Food On The Comics Page
On this day in 1918, Robert Ripley began his illustrated “Believe It Or Not” feature in the New York Globe newspaper. The feature still runs, and has created all sorts of spinoffs, from museums to a television show. I check it every now and then for food facts, like this one from about a week ago: Believe It Or Not! Ninety-three percent of Americans eat pizza at least once a month. Really? Uh. . . actually, I find that quite easy to believe. Let’s try another one: Believe It Or Not! This past October, doctors in Australia saved a man from poisoning by giving him an intravenous drip feeding of vodka for three days. Wow! Hmm.
Food In The Movies
The Stanley Kubrick movie A Clockwork Orange premiered today in 1971, although it was a few months before it showed up here. Violent, confusing and weird, it depicted a dark future. It doesn’t hold up as well as Kubrick’s other works. The memorable food aspect was the milk bar where the ultraviolent protagonist hung out. Drinking milk?. . . In 2007, a movie called Flakes opened today. It’s about a couple of harmlessly wacko young people who open a cereal bar and have some luck with it. The place becomes hip, and customers not only eat cereal but discuss the relative merits of various kinds of cereal. Then the idea is ripped off by a restaurant chain, and further fun ensues.
Today in 2003, Marie Denise Flowers swallowed a one-and-a-half-carat diamond ring in a jewelry store near Tampa, Florida. Someone saw her do it, and when her stomach was X-rayed, the ring was seen. She was put into custody until the ring reappeared. Which it did, three days later–on her birthday, as it turned out. It still had the price tag attached: $20,000.
Music To Eat Red Beans By
Today is the birthday, in 1918, of Professor Longhair. Henry Byrd (his real name) was one of the seminal figures in early New Orleans R&B. His music influenced almost everybody playing that style today. In funky backstreet joints of all kinds around town, it won’t be long before a Fess song comes up. Just hearing his voice makes one hungry for red beans and fried chicken.
The Ecology Of Food
The overharvest of bird’s nests in Thailand for use in Chinese restaurants was reported today in 2000. It was identified as the cause for a crash in the population of swiftlets, the birds that make the nests out of saliva. If you ever see a bird’s nest soup, here, the nests are made of pasta, not bird spit.
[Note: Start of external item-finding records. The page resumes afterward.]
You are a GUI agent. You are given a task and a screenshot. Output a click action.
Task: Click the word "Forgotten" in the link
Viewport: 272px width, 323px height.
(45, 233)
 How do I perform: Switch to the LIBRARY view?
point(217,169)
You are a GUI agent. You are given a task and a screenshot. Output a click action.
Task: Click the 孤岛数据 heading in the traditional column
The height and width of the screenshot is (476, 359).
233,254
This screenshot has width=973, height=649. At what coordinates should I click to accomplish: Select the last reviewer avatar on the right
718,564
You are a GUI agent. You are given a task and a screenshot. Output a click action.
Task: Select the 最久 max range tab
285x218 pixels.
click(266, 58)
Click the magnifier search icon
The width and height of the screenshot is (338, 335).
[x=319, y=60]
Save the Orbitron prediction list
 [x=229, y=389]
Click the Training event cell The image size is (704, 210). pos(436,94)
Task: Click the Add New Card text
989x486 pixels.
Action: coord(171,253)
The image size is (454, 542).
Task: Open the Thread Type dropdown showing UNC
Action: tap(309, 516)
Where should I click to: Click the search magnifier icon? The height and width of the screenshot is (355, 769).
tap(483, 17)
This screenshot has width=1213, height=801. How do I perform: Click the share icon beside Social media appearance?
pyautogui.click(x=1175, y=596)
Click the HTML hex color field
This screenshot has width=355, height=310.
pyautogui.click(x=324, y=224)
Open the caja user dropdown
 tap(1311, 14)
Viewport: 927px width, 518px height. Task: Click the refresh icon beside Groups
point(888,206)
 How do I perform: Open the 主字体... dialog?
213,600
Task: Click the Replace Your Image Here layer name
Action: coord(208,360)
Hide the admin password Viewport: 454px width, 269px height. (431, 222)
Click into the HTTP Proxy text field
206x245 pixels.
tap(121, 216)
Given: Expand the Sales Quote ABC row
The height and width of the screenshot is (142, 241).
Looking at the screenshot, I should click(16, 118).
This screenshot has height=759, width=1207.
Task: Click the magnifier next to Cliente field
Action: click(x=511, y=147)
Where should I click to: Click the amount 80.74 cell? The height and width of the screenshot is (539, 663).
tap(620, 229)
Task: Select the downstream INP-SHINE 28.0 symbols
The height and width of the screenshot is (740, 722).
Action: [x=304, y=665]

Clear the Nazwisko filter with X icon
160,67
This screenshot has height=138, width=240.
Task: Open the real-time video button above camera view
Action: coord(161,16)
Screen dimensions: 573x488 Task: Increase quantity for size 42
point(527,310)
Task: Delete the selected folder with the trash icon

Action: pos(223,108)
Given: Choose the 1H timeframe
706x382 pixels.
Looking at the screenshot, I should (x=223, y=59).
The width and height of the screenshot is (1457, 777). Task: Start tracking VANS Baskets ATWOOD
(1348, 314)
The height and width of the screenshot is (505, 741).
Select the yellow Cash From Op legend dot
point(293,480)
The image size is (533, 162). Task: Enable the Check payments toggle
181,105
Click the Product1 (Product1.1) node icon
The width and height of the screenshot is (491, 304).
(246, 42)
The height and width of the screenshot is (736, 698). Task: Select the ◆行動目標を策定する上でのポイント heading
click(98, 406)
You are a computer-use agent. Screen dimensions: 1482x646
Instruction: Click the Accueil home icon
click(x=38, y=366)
Cyril Collard, a French film director, started production of his life today in 1957. . . Mary Ashton Livermore, an early proponent of women’s rights in America, was born today in 1821. . . Su Shi, “Su Dongpo,” a Chinese writer and philosopher, was born today in 1036.
Words To Eat By
“Fools make feasts, and wise men eat ‘em.”–Benjamin Franklin in Poor Richard’s Almanack, first published on this date in 1732.
“One sits the whole day at the desk and appetite is standing next to me. ‘Away with you,’ I say. But Comrade Appetite does not budge from the spot.”–Leonid Brezhnev, Premier of the USSR in the 1970s, born today in 1906.